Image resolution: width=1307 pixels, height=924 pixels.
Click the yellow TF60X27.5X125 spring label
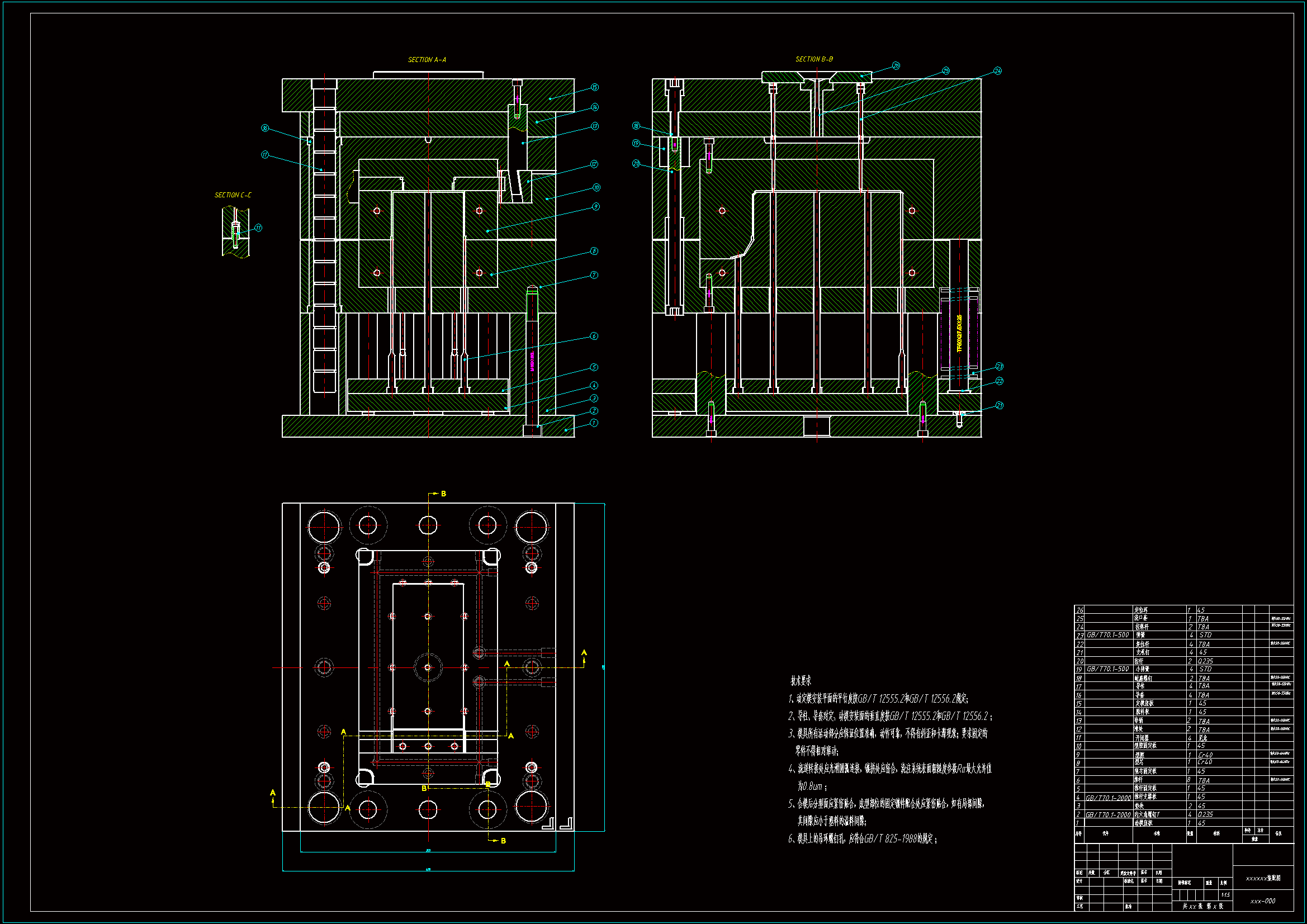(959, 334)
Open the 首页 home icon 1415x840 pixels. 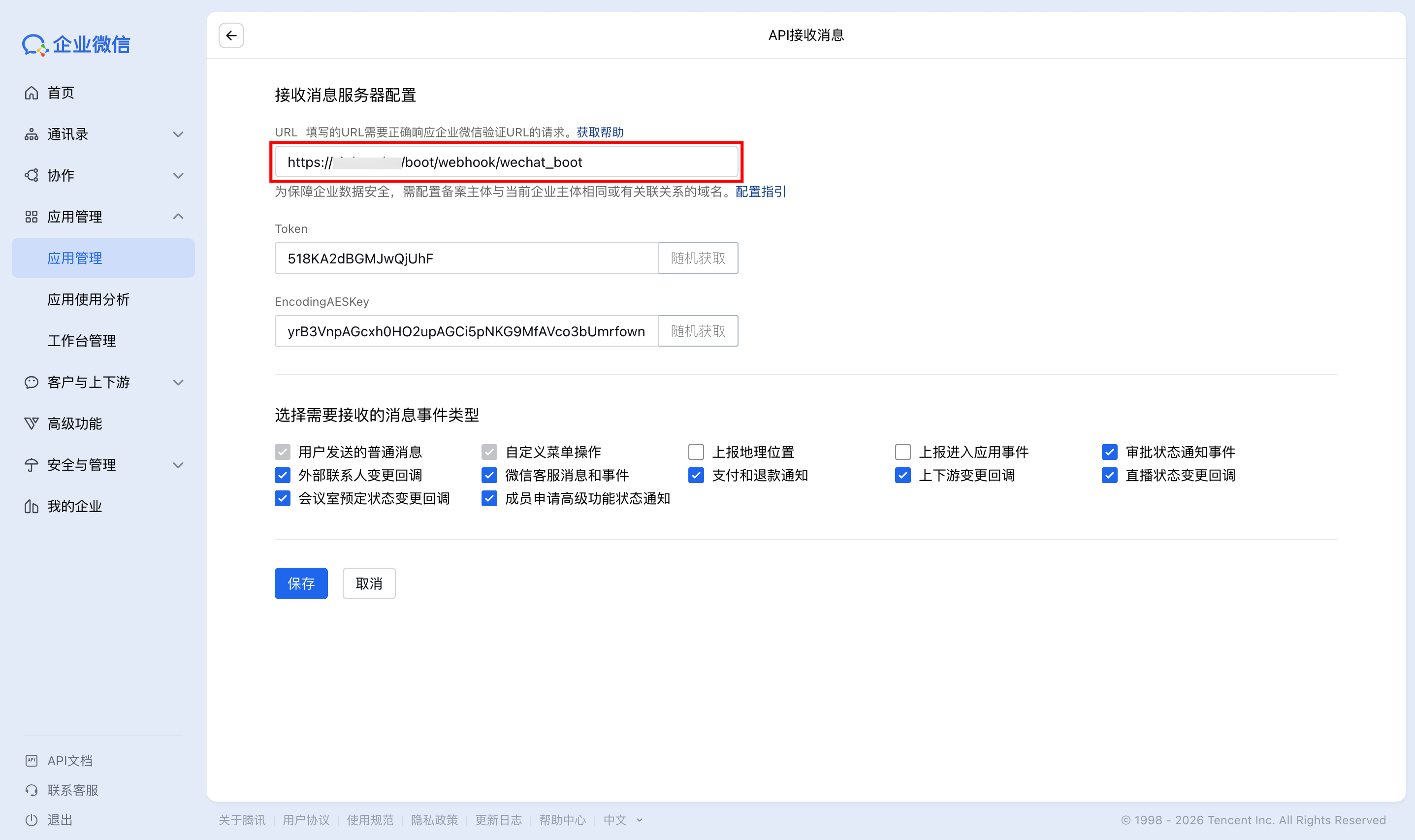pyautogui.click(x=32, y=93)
--
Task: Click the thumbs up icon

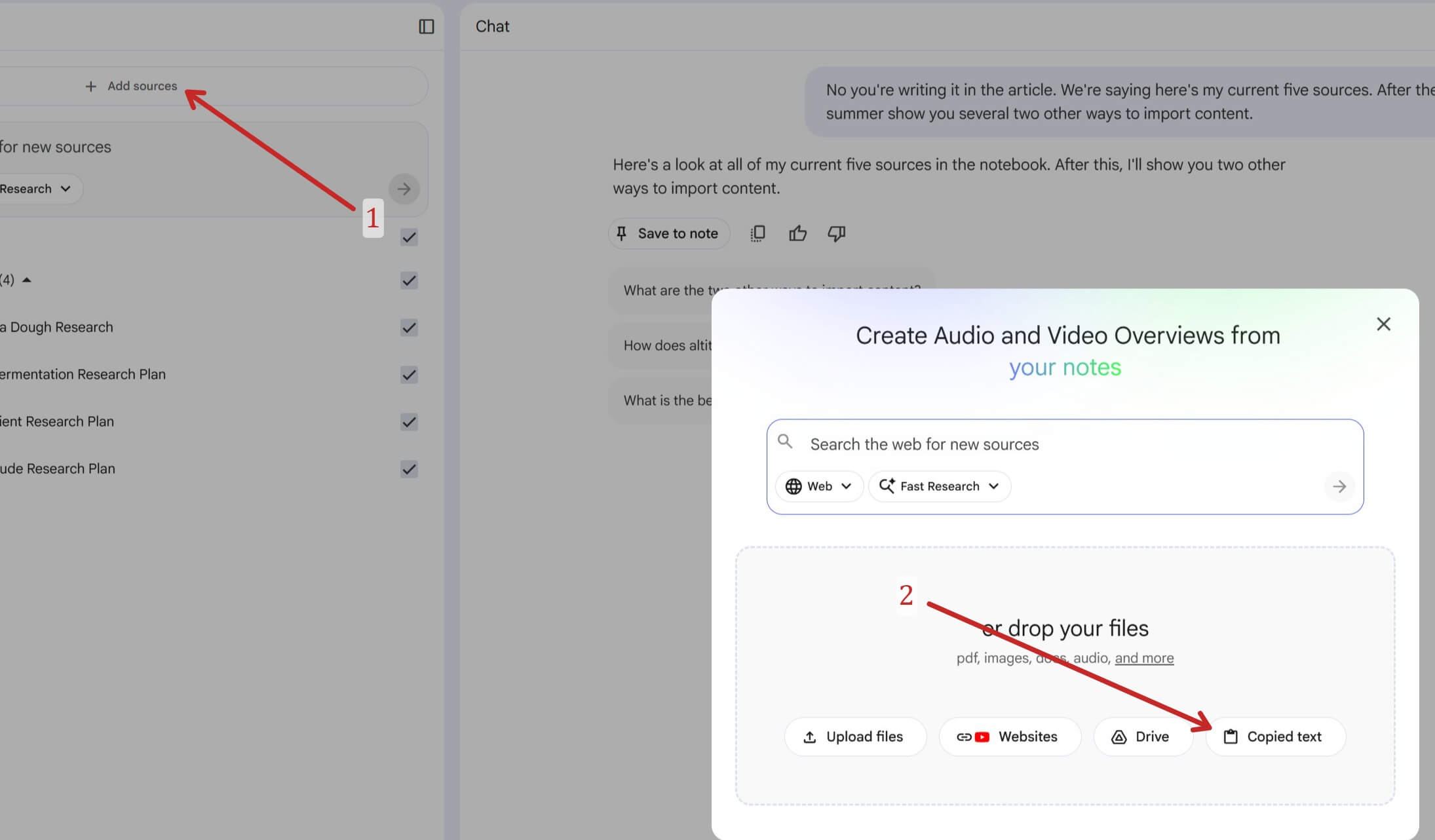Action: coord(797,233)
* * *
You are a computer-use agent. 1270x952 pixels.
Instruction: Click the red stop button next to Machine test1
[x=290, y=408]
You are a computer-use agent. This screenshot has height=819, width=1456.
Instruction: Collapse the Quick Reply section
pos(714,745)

*The task*
Copy every line of the listing containing the string "width".

*Exercise result*
Image resolution: width=1307 pixels, height=924 pixels.
You are a computer-use agent. This screenshot has height=819, width=1456.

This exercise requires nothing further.